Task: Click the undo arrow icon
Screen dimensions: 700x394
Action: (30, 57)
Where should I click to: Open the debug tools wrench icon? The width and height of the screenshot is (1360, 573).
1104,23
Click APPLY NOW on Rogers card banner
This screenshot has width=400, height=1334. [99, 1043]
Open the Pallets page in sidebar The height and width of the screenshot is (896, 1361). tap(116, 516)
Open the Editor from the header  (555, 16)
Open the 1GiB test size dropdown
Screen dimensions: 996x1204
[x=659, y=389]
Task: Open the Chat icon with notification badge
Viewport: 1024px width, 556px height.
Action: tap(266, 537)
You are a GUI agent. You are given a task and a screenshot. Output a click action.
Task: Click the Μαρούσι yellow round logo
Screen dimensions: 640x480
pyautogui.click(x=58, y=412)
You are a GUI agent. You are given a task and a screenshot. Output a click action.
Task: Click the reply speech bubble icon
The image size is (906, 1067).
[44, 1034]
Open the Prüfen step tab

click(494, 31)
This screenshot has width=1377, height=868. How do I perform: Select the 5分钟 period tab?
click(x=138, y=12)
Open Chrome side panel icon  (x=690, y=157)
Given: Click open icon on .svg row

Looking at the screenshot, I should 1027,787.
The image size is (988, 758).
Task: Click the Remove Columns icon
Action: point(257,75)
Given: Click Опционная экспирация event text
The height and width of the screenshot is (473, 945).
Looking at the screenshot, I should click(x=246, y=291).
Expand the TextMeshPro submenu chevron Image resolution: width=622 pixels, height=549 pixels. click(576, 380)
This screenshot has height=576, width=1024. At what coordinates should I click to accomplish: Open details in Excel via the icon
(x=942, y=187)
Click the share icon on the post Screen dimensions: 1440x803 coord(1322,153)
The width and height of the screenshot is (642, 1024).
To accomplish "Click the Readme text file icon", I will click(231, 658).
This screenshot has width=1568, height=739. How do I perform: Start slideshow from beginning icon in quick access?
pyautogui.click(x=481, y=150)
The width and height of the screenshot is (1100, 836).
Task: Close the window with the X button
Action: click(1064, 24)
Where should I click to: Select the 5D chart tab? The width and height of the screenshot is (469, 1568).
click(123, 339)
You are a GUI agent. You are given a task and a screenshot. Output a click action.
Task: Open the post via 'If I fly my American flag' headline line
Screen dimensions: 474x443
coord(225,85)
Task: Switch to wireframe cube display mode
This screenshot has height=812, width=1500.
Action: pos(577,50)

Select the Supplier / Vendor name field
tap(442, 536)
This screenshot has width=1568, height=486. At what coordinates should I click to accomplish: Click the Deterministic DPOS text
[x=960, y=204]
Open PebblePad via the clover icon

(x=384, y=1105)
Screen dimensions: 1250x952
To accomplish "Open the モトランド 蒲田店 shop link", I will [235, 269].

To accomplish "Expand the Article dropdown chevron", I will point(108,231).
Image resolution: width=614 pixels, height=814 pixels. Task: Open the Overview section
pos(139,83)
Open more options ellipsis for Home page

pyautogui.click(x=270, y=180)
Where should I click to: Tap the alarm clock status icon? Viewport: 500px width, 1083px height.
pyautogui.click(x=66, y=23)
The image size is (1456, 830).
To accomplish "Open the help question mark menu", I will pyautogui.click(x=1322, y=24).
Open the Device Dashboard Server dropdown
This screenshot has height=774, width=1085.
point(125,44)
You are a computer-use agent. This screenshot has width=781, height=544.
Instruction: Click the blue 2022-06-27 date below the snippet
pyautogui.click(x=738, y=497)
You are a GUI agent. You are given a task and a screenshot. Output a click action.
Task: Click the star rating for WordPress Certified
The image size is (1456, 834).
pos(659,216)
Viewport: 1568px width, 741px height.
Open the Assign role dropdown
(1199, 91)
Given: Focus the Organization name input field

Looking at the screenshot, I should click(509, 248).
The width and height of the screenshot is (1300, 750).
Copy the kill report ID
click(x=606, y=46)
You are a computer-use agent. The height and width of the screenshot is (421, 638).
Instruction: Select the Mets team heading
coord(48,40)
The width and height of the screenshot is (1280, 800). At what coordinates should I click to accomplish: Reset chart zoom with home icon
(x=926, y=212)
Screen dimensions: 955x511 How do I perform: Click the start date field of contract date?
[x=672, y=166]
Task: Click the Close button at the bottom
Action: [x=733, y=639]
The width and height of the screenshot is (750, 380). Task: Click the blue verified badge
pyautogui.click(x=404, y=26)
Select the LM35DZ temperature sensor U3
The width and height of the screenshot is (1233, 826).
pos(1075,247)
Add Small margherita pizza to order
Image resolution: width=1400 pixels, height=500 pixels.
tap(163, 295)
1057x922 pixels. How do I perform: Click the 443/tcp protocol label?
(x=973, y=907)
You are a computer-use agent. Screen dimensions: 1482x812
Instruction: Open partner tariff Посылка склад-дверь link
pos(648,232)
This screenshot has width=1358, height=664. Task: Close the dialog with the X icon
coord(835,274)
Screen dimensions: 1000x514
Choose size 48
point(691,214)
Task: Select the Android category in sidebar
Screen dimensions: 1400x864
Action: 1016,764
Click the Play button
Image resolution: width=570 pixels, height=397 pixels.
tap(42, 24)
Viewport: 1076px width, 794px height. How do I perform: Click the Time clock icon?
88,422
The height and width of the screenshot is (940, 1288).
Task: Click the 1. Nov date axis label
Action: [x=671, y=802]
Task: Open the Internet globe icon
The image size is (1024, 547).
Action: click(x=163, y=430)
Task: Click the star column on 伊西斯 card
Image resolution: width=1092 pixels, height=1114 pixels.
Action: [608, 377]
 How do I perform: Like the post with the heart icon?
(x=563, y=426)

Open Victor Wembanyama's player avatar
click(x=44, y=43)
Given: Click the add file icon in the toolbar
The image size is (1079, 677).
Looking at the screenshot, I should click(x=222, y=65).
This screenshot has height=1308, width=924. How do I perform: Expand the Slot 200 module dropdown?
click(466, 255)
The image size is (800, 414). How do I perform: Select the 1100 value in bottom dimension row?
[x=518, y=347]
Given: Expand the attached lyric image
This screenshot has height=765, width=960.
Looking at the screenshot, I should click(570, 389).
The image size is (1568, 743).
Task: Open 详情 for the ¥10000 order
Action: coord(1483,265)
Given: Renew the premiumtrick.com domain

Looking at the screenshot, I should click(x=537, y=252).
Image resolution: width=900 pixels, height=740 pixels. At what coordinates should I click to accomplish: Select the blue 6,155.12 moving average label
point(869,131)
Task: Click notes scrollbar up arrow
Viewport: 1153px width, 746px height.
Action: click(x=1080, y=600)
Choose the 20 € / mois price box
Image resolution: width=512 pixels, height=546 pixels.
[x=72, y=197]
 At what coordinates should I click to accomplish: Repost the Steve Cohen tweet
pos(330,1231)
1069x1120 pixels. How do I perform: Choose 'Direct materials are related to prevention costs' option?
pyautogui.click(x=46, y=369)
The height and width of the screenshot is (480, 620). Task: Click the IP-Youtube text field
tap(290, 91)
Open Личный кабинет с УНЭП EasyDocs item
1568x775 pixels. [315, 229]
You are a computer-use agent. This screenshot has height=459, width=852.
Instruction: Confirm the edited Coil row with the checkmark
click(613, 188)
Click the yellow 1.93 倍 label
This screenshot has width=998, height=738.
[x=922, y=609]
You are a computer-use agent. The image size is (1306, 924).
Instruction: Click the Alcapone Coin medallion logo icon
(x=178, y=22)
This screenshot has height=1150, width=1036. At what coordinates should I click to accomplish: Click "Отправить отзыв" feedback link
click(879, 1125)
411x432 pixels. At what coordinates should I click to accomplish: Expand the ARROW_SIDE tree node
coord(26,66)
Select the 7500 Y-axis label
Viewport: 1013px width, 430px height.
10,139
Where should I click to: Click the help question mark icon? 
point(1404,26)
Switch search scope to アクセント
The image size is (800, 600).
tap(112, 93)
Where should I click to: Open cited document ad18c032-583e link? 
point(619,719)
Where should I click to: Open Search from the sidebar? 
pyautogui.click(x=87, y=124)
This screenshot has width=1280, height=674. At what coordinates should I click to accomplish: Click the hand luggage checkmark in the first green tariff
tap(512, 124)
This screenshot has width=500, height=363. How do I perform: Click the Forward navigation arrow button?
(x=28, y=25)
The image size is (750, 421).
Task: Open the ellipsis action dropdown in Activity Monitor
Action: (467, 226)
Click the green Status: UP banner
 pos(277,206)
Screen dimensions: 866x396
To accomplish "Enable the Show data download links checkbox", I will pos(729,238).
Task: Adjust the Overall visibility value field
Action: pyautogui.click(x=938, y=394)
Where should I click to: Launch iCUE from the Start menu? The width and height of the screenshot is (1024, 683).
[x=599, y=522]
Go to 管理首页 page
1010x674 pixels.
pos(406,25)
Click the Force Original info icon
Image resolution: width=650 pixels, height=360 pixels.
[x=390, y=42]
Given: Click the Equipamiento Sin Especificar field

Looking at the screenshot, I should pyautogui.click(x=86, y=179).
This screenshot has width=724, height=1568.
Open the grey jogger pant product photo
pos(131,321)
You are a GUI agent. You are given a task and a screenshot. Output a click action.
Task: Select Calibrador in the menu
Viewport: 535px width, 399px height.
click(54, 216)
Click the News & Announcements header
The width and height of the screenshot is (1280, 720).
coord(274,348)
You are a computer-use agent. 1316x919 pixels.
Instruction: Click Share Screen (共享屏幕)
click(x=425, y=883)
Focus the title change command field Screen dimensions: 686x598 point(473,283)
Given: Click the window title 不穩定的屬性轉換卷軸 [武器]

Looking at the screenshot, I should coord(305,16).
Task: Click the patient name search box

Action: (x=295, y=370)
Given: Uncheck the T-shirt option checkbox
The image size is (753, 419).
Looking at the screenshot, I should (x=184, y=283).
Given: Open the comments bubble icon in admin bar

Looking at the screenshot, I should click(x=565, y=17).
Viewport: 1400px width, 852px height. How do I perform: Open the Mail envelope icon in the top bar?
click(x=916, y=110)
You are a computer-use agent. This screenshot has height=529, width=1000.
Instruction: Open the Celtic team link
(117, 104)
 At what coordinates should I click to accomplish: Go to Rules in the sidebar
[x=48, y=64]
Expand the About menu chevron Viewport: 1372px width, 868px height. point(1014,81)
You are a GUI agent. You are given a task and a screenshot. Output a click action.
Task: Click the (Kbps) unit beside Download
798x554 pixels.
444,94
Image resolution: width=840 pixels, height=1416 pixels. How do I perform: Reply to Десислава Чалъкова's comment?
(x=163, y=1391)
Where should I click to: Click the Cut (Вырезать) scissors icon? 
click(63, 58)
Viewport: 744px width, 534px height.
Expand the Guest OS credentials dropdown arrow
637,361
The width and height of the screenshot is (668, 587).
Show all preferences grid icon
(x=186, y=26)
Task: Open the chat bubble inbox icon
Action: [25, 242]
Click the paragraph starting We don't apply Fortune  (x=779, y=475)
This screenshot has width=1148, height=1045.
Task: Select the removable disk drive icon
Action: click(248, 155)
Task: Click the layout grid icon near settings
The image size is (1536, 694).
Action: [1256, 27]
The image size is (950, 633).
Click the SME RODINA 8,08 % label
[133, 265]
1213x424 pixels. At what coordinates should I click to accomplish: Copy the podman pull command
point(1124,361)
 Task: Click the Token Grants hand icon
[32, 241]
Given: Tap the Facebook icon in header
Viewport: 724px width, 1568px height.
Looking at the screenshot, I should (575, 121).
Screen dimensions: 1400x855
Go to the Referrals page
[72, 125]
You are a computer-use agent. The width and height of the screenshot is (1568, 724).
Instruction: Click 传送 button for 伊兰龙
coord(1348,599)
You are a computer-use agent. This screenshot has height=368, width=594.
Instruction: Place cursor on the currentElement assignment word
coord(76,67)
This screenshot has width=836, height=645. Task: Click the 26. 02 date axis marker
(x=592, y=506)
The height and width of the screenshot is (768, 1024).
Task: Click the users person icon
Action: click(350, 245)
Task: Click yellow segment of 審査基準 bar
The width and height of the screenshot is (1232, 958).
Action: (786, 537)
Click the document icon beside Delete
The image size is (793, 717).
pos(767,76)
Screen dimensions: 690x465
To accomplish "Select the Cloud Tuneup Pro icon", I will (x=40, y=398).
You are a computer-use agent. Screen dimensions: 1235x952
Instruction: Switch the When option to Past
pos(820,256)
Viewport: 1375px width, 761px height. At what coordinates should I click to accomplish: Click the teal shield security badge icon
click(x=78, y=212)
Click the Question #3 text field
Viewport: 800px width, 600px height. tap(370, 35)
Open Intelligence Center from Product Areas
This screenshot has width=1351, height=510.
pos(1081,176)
———
WHAT IS REQUIRED
Look above for the line holding "At what coordinates should I click to accomplish: Go" and the line holding "Task: Click yellow segment of 審査基準 bar", then output exactly those two lines and every line between them, nothing more.

FINAL ANSWER
 At what coordinates should I click to accomplish: Go to Rules in the sidebar
[x=48, y=64]
Expand the About menu chevron Viewport: 1372px width, 868px height. point(1014,81)
You are a GUI agent. You are given a task and a screenshot. Output a click action.
Task: Click the (Kbps) unit beside Download
798x554 pixels.
444,94
Image resolution: width=840 pixels, height=1416 pixels. How do I perform: Reply to Десислава Чалъкова's comment?
(x=163, y=1391)
Where should I click to: Click the Cut (Вырезать) scissors icon? 
click(63, 58)
Viewport: 744px width, 534px height.
Expand the Guest OS credentials dropdown arrow
637,361
The width and height of the screenshot is (668, 587).
Show all preferences grid icon
(x=186, y=26)
Task: Open the chat bubble inbox icon
Action: [25, 242]
Click the paragraph starting We don't apply Fortune  (x=779, y=475)
This screenshot has width=1148, height=1045.
Task: Select the removable disk drive icon
Action: click(248, 155)
Task: Click the layout grid icon near settings
The image size is (1536, 694).
Action: [1256, 27]
The image size is (950, 633).
Click the SME RODINA 8,08 % label
[133, 265]
1213x424 pixels. At what coordinates should I click to accomplish: Copy the podman pull command
point(1124,361)
 Task: Click the Token Grants hand icon
[32, 241]
Given: Tap the Facebook icon in header
Viewport: 724px width, 1568px height.
Looking at the screenshot, I should (575, 121).
Screen dimensions: 1400x855
Go to the Referrals page
[72, 125]
You are a computer-use agent. The width and height of the screenshot is (1568, 724).
Instruction: Click 传送 button for 伊兰龙
coord(1348,599)
You are a computer-use agent. This screenshot has height=368, width=594.
Instruction: Place cursor on the currentElement assignment word
coord(76,67)
This screenshot has width=836, height=645. Task: Click the 26. 02 date axis marker
(x=592, y=506)
The height and width of the screenshot is (768, 1024).
Task: Click the users person icon
Action: click(350, 245)
Task: Click yellow segment of 審査基準 bar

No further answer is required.